▸ About this task
Only the line containing "Task: Click the 7.7M" and the lines after it, up to the end of the listing, should be written out, each exactly as given.

--

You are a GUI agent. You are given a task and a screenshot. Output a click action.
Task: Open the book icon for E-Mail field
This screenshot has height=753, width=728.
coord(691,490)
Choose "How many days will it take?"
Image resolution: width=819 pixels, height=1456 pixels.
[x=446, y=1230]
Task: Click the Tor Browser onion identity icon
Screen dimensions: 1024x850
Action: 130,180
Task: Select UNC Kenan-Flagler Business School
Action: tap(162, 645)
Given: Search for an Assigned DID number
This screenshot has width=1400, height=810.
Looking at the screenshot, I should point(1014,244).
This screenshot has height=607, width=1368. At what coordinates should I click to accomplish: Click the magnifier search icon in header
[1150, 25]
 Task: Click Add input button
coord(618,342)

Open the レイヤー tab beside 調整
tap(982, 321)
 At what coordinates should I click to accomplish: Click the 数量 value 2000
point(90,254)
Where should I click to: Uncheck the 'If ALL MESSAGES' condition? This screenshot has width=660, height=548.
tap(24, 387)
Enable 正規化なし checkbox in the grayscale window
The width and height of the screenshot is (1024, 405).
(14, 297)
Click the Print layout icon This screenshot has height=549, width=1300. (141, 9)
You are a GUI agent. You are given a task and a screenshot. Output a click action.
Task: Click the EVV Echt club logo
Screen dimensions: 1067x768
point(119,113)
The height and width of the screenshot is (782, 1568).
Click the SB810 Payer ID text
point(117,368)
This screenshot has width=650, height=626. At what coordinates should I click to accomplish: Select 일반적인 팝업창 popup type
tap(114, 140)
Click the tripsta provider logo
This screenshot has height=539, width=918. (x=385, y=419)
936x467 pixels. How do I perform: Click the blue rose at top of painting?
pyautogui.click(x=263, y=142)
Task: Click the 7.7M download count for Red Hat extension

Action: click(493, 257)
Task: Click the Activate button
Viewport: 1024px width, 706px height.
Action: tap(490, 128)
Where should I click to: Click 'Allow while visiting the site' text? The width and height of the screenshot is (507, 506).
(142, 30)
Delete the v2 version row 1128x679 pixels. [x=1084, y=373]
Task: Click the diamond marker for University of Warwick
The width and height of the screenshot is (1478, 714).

--

▸ Exercise solution
Task: Click the 7.7M download count for Red Hat extension

Action: click(493, 257)
Task: Click the Activate button
Viewport: 1024px width, 706px height.
Action: tap(490, 128)
Where should I click to: Click 'Allow while visiting the site' text? The width and height of the screenshot is (507, 506).
(142, 30)
Delete the v2 version row 1128x679 pixels. [x=1084, y=373]
Task: Click the diamond marker for University of Warwick
The width and height of the screenshot is (1478, 714).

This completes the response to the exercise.